Small Cap and Mid Cap Performance [8:27]

Historical data over the past 20 years reveals that small caps and midcaps have higher return potential compared to the Nifty50. The 5-year rolling returns for SIPs show that small caps have an average return of 18.2% and midcaps 19.4%, versus 13.1% for the Nifty50. However, this higher growth potential comes with increased risk, as indicated by the higher standard deviation for small and midcaps. A ₹10,000 per month SIP at 18.2% would grow to ₹2.41 crore over 20 years, compared to ₹1.16 crore at 13.1%.

Performance of Balanced Strategy [10:13]

An investment of ₹10 lakh in the Balanced strategy would have grown to ₹44.4 lakh over the last 10 years, compared to ₹35.7 lakh in the Nifty50. The portfolio has consistently outperformed the Nifty50, with rolling returns of 16% compared to 13.6% for the Nifty50. While the standard deviation is slightly higher at 4.8 compared to 3.7 for the Nifty50, the returns justify the increased volatility. The strategy aims to teach investors to stay invested during market downturns, a valuable skill for long-term success.

Aggressive Strategy [12:14]

The Aggressive strategy is designed for investors with a high-risk tolerance seeking maximum growth. It involves allocating ₹2.5 lakh to large cap funds (or balanced funds), ₹3 lakh to midcap funds, ₹2.5 lakh to small cap funds, and ₹1 lakh each to international mutual funds and gold. This strategy maximizes exposure to the stock market, particularly in mid and small cap segments.
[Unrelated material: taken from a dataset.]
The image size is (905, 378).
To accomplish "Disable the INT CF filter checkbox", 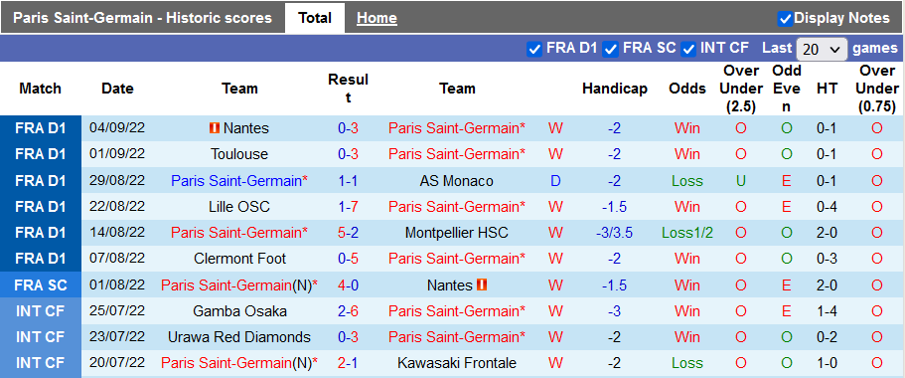I will 688,49.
An investment of ₹10 lakh in this portfolio would have grown to over ₹47 lakh in 10 years.

Performance and Risks of Aggressive Strategy [13:19]

The Aggressive strategy has consistently outperformed the Nifty50 on a 5-year rolling basis, with rolling returns of 16.7% compared to 13.6% for the Nifty50. However, this strategy comes with significant volatility and can test investors' nerves. Historical data shows that small caps can experience substantial declines over extended periods. For instance, small caps were down by 45% during a specific window, highlighting the importance of being able to handle market fluctuations. It's recommended to rebalance the portfolio every 2-3 years to maintain the desired asset allocation.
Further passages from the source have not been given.